July 1, 1863: the end of a long day of mutual slaughter. Cemetery Hill and Cemetery Ridge have happened bloodily, the death toll in the thousands. Emotionally as well as physically drained, the legendary Robert E. Lee, commander of the Army of Northern Virginia, sits in his tent missing the late great Stonewall Jackson, as well as cavalry General Jeb Stuart, off somewhere raiding, apparently having forgotten that he's supposed to be Lee's “eyes.” Though only recently appointed to command, the far from legendary George E. Meade, Lee's opposite number, is at the moment feeling pretty good about himself and the way day one has gone.
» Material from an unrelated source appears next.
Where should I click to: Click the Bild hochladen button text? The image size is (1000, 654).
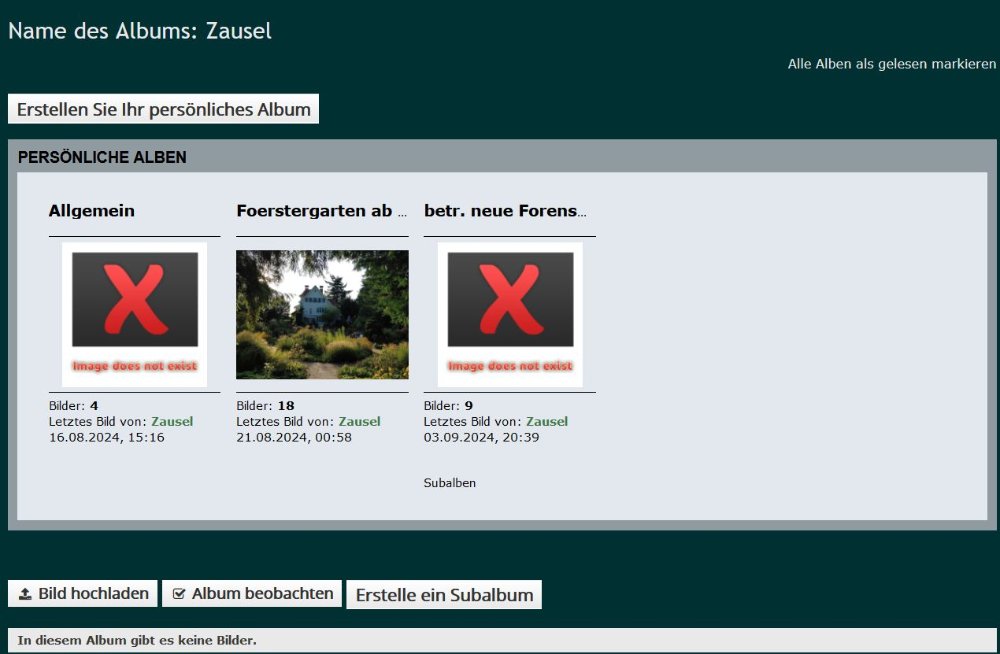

He's fought the vaunted Lee to a standstill, and is now advantageously positioned along Cemetery Ridge, looking down at Lee's forces with reason to contemplate day two optimistically. All this history tells us. Ah, but what if while Lee contemplates day two, he has a radical (uncharacteristic) change of heart? What if he listens to the counsel of his play-it-safe general Pete Longstreet and decides not to throw 15,000 men into an ill-fated attack? Then, Gingrich and Forstchen tell us, he might have swung south in the kind of flanking maneuver that worked so well for him at Second Manassas. No more the doomed, disastrous Pickett's Charge. And, in fact, no more Army of the Potomac. A smashing victory for Lee. Ultimately decisive? About that, Gingrich and Forstchen remain positively cryptic.
Authoritative military history, well-rendered battle scenes. Inevitably, though, it suffers by comparison to Michael Shaara’s The Killer Angels. Shaara breathed life into that iconic Gettysburg cast; Gingrich-Forstchen can't quite manage it.